Last year, researchers busted the brain’s “content” barrier for the first time. Scientists at Carnegie Mellon University, Pittsburgh, showed people drawings of five tools (drill, hammer, etc) and five dwellings (igloo, castle) and asked them to consider each object. A report in the journal PLoS One says that the fMRI-scanned brain patterns associated with each object were so distinctive that the computer could tell with 78 per cent accuracy which one was on a volunteer’s mind. The patterns were also remarkably similar from one person to another, so science may one day write a mind-reading dictionary that suits most people. The Pittsburgh team is now studying brain patterns that encode abstract ideas, to see if a dictionary can be written covering more complicated concepts.
Politicians are latching on to brain-scanning’s potential for spotting which of their promises attract voters’ approval. EmSense, a “neuromarketing” company founded in 2004 by seven Massachusetts Institute of Technology graduates, has developed a lightweight EEG headset resembling an Alice band that may show how wearers react to speeches and debates.
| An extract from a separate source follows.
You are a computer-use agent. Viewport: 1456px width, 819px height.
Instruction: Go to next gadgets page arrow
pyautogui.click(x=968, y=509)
The company claims it can “accurately and objectively evaluate how voters truly feel, what captures their attention and how candidates can convey their platforms in the most effective and compelling ways”.
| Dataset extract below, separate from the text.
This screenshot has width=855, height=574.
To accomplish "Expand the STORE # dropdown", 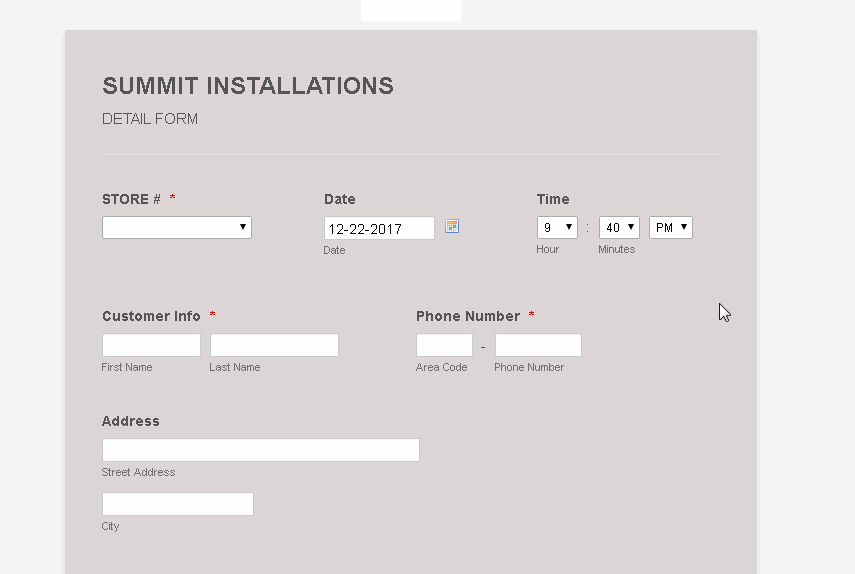I will pyautogui.click(x=177, y=227).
But isn’t there a danger that such information might foster unfair bias? Justin Berenbaum, a vice president at EmSense, would not discuss the possibility, saying: “Our work in politics is confidential and we therefore cannot participate.”
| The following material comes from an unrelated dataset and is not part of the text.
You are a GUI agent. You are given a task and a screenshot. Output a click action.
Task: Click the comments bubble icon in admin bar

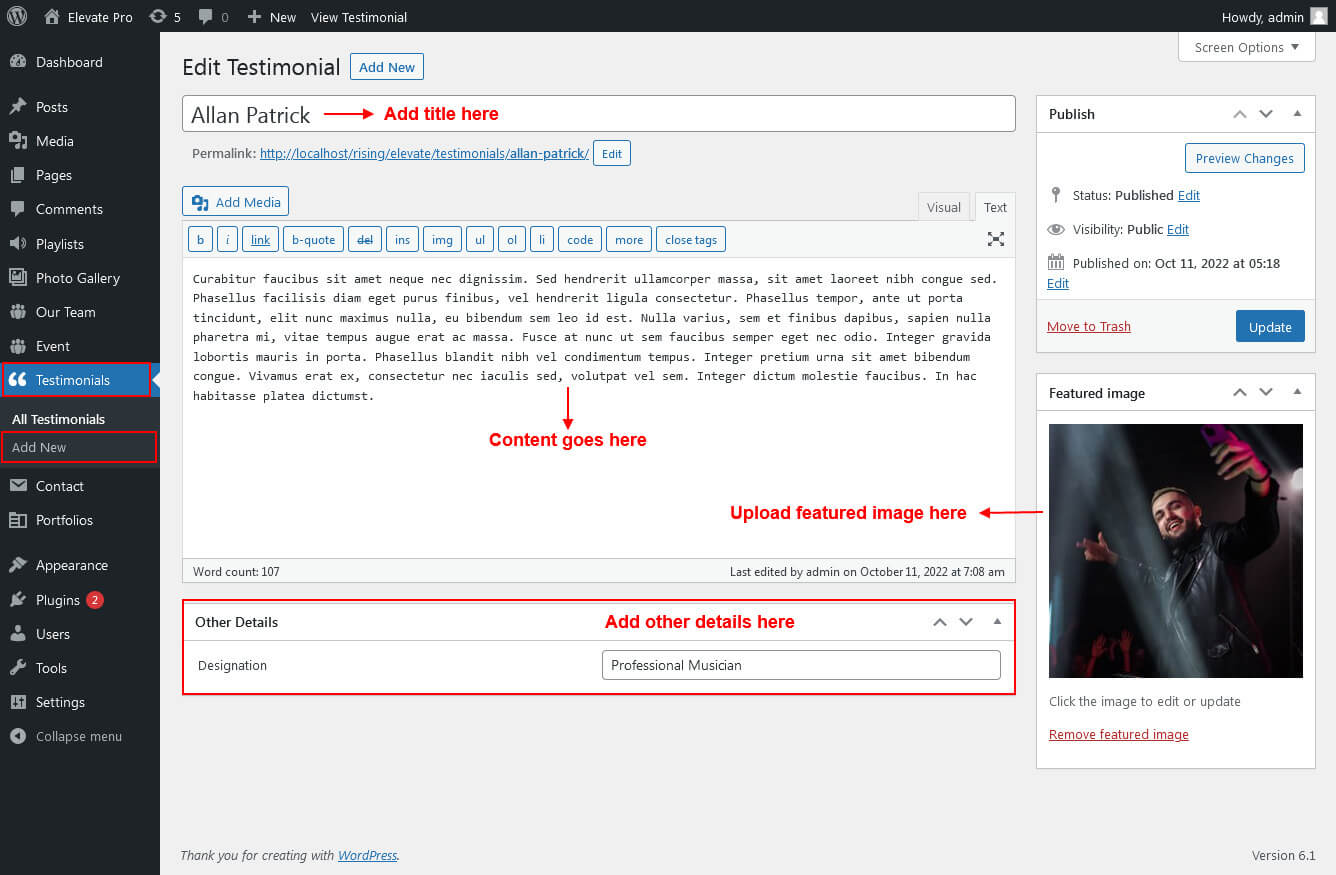pyautogui.click(x=213, y=17)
The technology’s military potential is also being developed. Researchers at Honeywell Aerospace have created an EEG system that reads defence analysts’ brains as they examine spy-satellite photographs. Because our subconscious brains run significantly faster than our conscious neocortexes, a photo-analyst’s brain can unconsciously register a visual anomaly long before they may become aware of it. Honeywell’s brain scanner issues an alert when it detects neural signals that show the analyst has subconsciously noticed something suspect. Bob Smith, the company’s chief of advanced technology, claims it will make spy-photo analysis up to six times faster, “helping the military keep threats out of harm’s way”.
But most commercial attention is fixed on the premise that brain-scanning can divine truth from falsehood. Dr Steven Laken, the founder of Cephos, a company using fMRI-based lie detection, says more than 300 people have already been tested in the company’s scanner at Framingham, Massachusetts. Laken believes that American judges are on the verge of making scanning tests admissible – despite questions over their accuracy. “We tell people that the test is not 100 per cent. Studies have shown that we are between 78 and 97 per cent accurate. So long as you tell a jury that, it still can be considered as evidence.”